Wow. And thanks, Susan T., for praying for me.
Jennifer-
I can't tell you how much your mom blog has helped me! I am a paraprofessional for a boy who has autism. It has been the most rewarding thing I have ever done. He is an amazing little boy! Your honesty has helped me realize and appreciate what goes on when he is not at school. You have taught me things no teacher, textbook, or websites could. I have no doubt that God is using you and your beautiful daughter to help parents, siblings, grandparents, and educators around the world. I thank you and am praying for you and your family!
Wow, Kerstan,
I am humbled and thankful that God has allowed me to encourage others. Writing for FamilyLifeMomBlog has been both therapeutic and uplifting. And thanks for your dedication to help other children! I can't tell you how thankful I am for the teachers who help at Rachel's school!
Dear Jennifer,
Do you have an opinion about vaccinations particularly the MMR and how they relate to Autism? I've read alot about it on the internet, but I haven't spoken to anyone who was a believer and had a child with Autism to ask them what they thought. You may not be free to blog about this issue, but perhaps you could email me?
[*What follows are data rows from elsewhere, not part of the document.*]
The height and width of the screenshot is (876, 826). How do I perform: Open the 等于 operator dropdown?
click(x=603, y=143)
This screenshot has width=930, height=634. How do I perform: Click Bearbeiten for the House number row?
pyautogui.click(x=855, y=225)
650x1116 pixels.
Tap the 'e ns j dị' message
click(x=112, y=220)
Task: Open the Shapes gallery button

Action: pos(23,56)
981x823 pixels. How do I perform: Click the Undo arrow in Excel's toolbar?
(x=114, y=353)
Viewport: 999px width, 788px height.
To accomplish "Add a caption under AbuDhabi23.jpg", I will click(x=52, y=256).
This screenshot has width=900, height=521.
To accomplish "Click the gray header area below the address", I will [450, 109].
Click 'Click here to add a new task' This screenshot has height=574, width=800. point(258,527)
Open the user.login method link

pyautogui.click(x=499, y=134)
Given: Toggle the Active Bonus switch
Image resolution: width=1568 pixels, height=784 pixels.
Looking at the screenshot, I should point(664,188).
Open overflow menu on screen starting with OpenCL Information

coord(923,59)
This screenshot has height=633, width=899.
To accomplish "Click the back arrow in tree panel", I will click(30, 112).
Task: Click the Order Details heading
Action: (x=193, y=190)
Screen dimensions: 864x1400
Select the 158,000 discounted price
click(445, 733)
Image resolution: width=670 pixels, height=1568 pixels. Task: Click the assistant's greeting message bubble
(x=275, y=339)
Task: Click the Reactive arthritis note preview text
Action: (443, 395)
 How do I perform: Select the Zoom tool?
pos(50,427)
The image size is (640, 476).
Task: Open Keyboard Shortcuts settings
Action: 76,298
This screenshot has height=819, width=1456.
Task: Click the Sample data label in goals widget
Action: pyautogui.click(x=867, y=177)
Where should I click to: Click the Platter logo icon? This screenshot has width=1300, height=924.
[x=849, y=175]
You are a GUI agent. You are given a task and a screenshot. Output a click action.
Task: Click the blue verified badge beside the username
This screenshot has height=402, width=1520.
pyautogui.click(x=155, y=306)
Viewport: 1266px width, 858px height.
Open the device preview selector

Thank you and God Bless, you seem like an amazing mother.
Stacey
Dear Jennifer,
I wandered onto the mom blog tonight for the first time and have been reading thru several of your recent posts. I too have a child on the autism spectrum. Our journey the last two years has been nothing short of amazing and it started with a book by Dr. Kenneth Bock titled "Healing the New Childhood Epidemics". Have you read this one?
Lisa,
Thanks so much for sharing that with us! No, I haven't read that book, but it sounds like something I should. What has helped you the most thus far?